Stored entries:
==========

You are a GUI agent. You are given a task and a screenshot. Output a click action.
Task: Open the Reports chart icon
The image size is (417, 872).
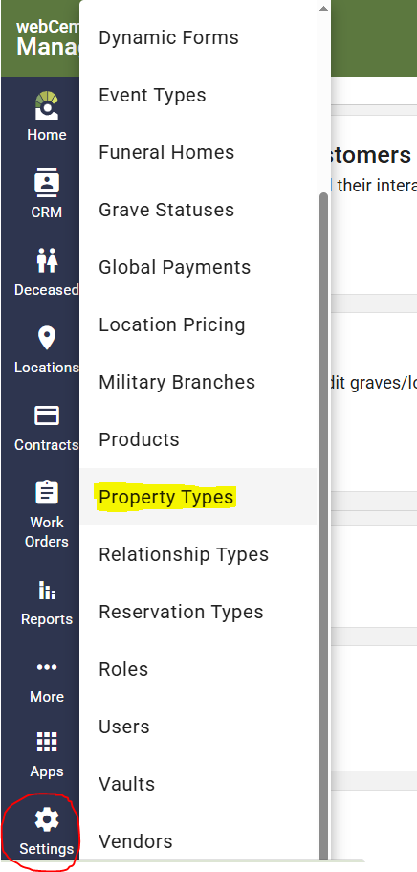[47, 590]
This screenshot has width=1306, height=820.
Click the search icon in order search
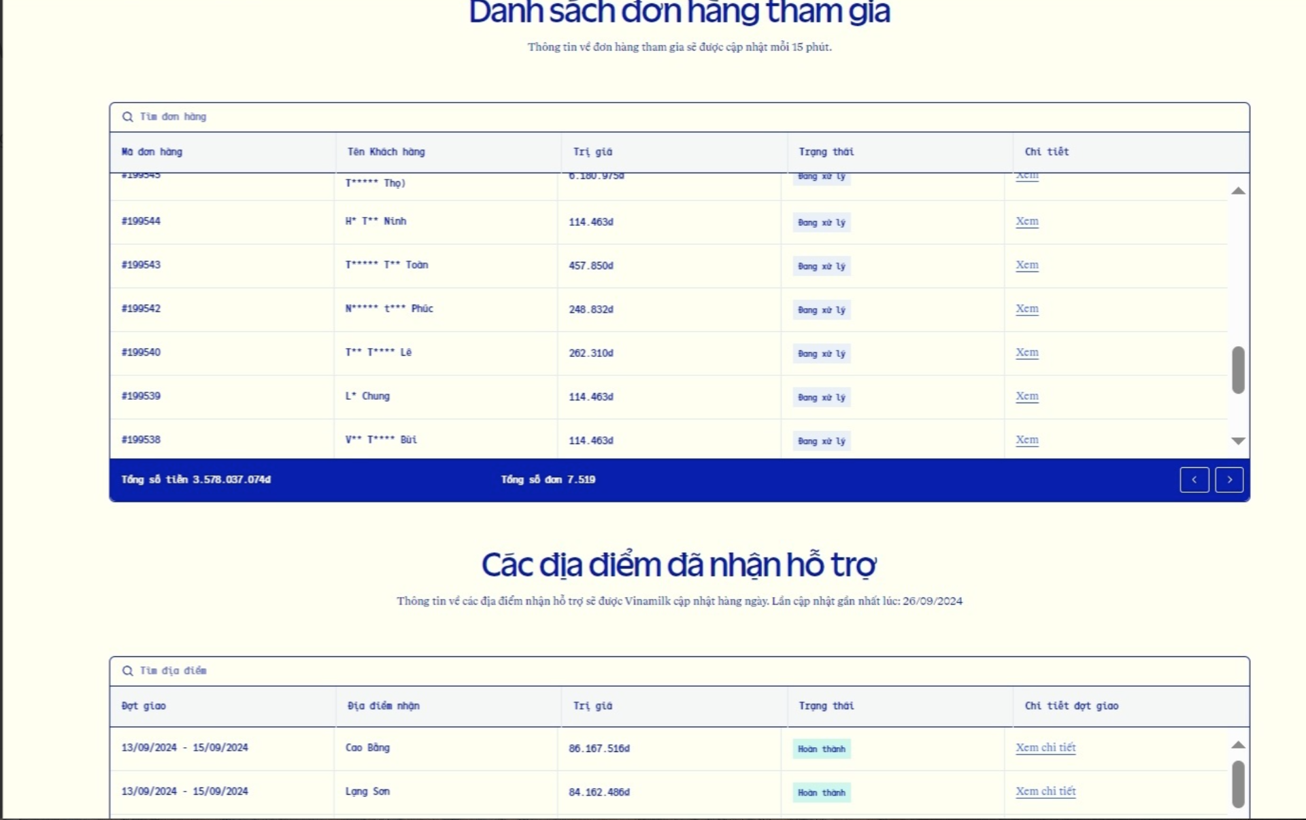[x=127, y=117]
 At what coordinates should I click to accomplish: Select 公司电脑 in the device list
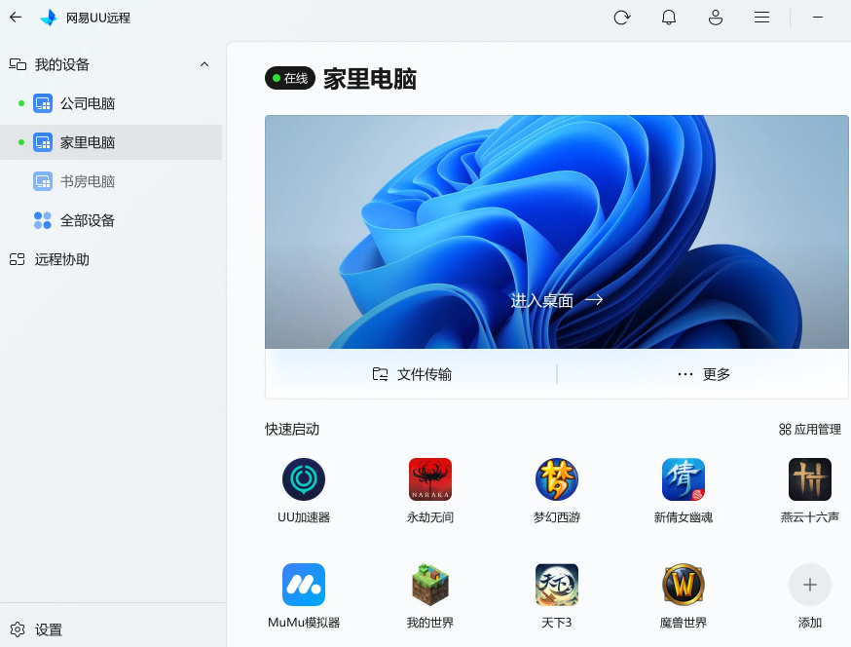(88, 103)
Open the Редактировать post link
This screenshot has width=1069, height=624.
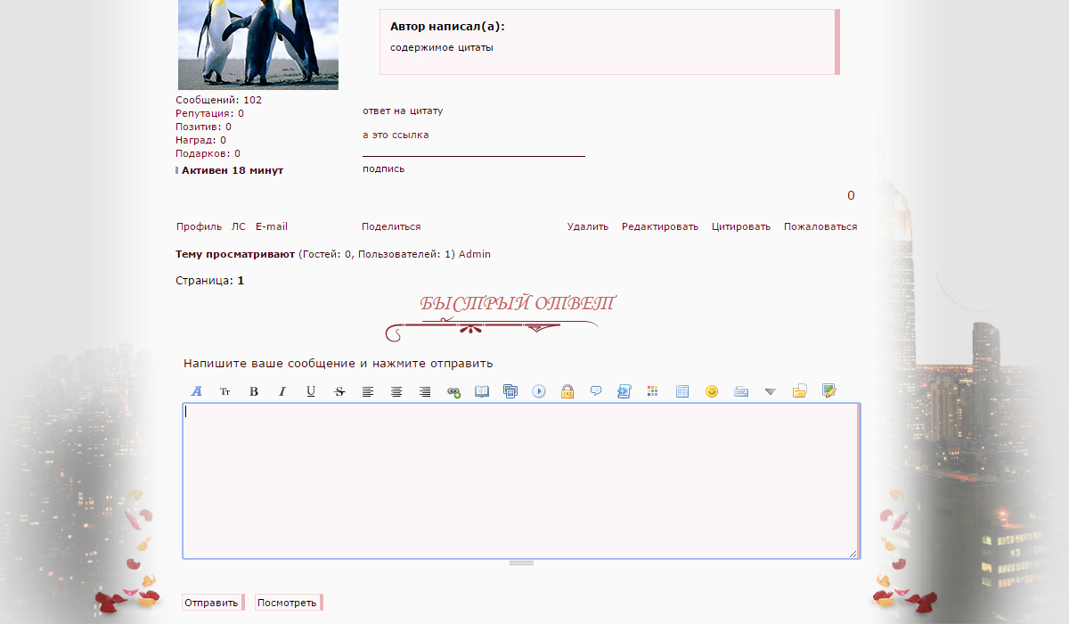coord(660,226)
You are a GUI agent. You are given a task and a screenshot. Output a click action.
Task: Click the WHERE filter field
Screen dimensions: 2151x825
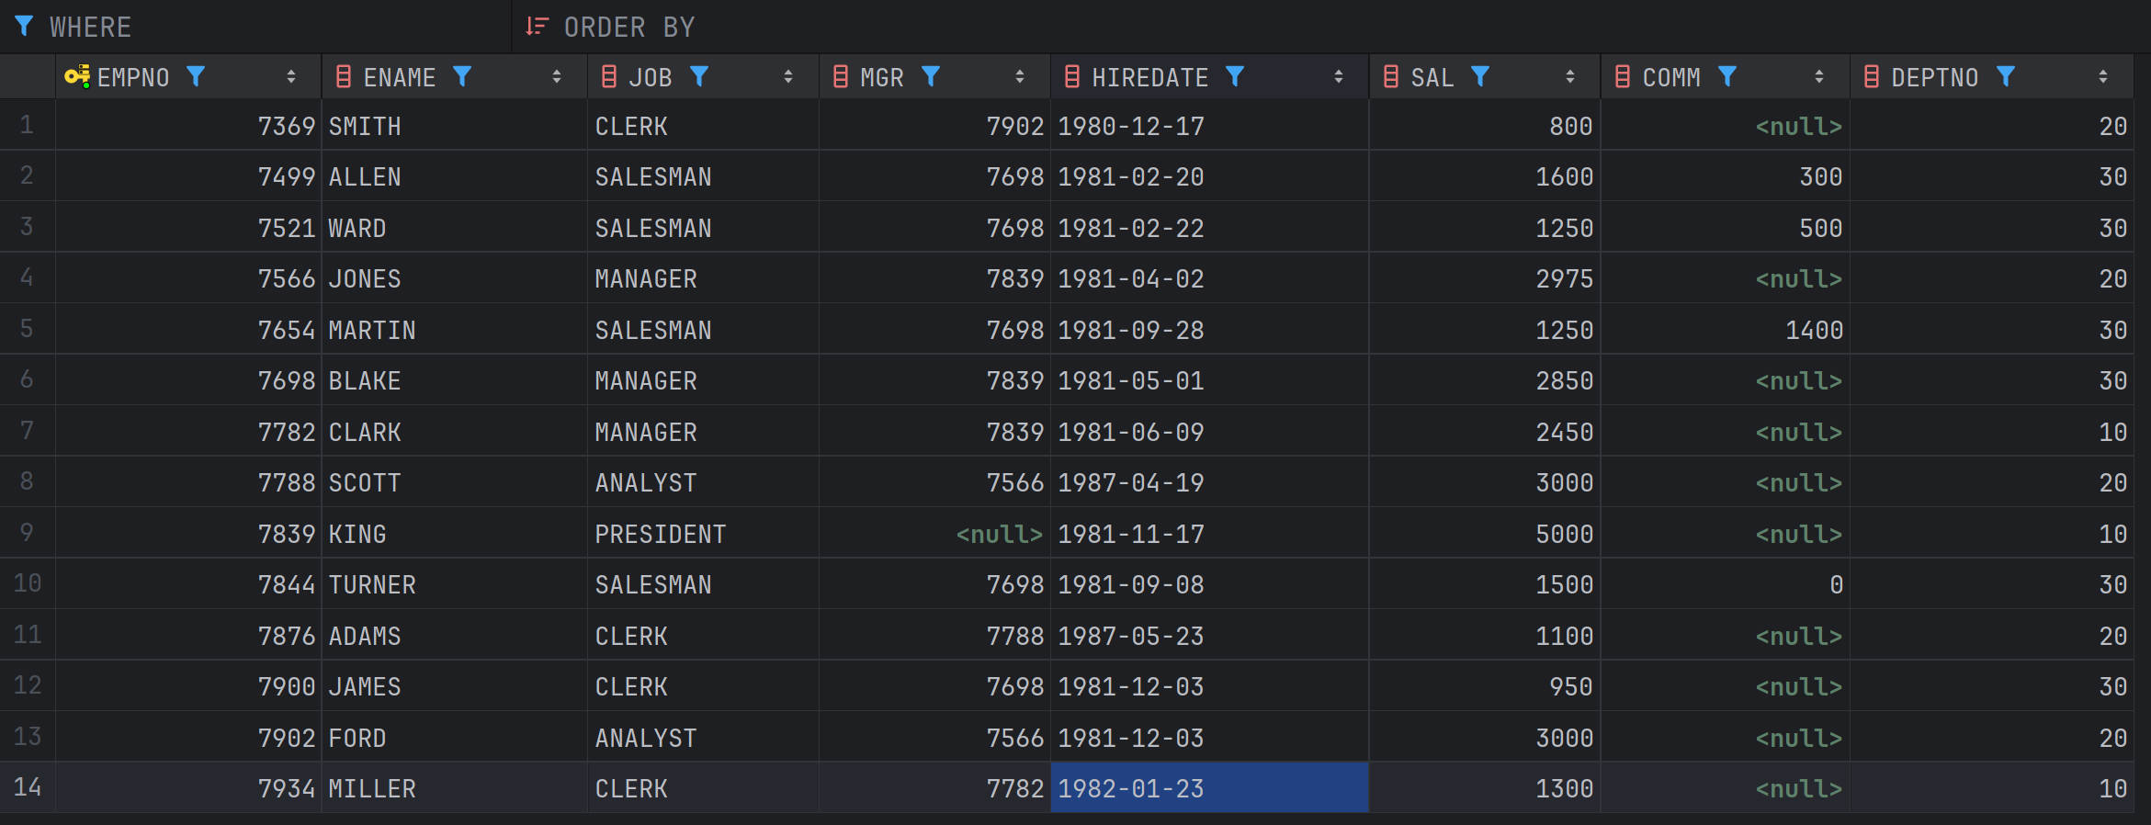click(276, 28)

==========

**TASK DETAILS**
Report how many of the lines above contain the string "width", and give only the number.

**THE SOLUTION**
2